‘Zodiac’: David Fincher Won’t Deny The Obsessive Rap, Says It “Should Have Been Weirder” & Teases ‘Cliff Booth’ “Big Surprises”

Bong Joon Ho’s Academy Museum conversation with David Fincher turned into a sharp look back at Zodiac and a brief but revealing update on Netflix’s Quentin Tarantino-written Cliff Booth film.

Rodrigo Perez
April 20, 2026
The Playlist

Very few crime movies get more revered with age. David Fincher’s 2007 thriller Zodiac, written by James Vanderbilt and following the way the Zodiac killer case pulls inspectors, reporters, and cartoonist Robert Graysmith into a years-long spiral of obsession, did. With Jake Gyllenhaal, Mark Ruffalo, and Robert Downey Jr. anchoring that descent, the film opened as a chilly, meticulous procedural and has kept growing in stature over the years, less because it offered closure than because it turned uncertainty, fixation, and spiritual erosion into the point.

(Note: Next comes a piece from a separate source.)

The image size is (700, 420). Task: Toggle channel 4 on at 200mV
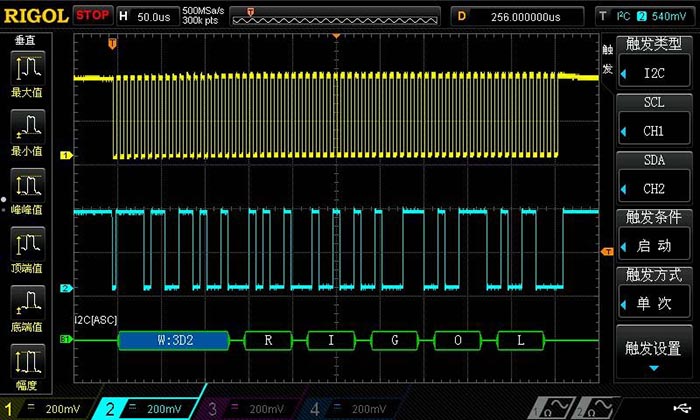click(350, 408)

So it made perfect sense that Bong Joon Ho would be the filmmaker hosting a 4K screening at the Academy Museum of Motion Pictures and a post-film conversation with Fincher recently as part of the museum’s A Weekend With Bong Joon Ho series.

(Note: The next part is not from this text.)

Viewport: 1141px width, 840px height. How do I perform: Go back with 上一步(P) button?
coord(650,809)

Bong Joon Ho made that admiration plain right away. After recalling how immaculate Fincher’s office was—even down to the colored pencils arranged by shade—he got to the question underneath that story: whether Fincher’s obsessiveness really matched its reputation. Fincher did not deny it. If anything, he leaned into it, saying, “No, I mean… Look, I feel like you should do everything in your power to be as clear in what you’re trying to communicate as you can possibly be.”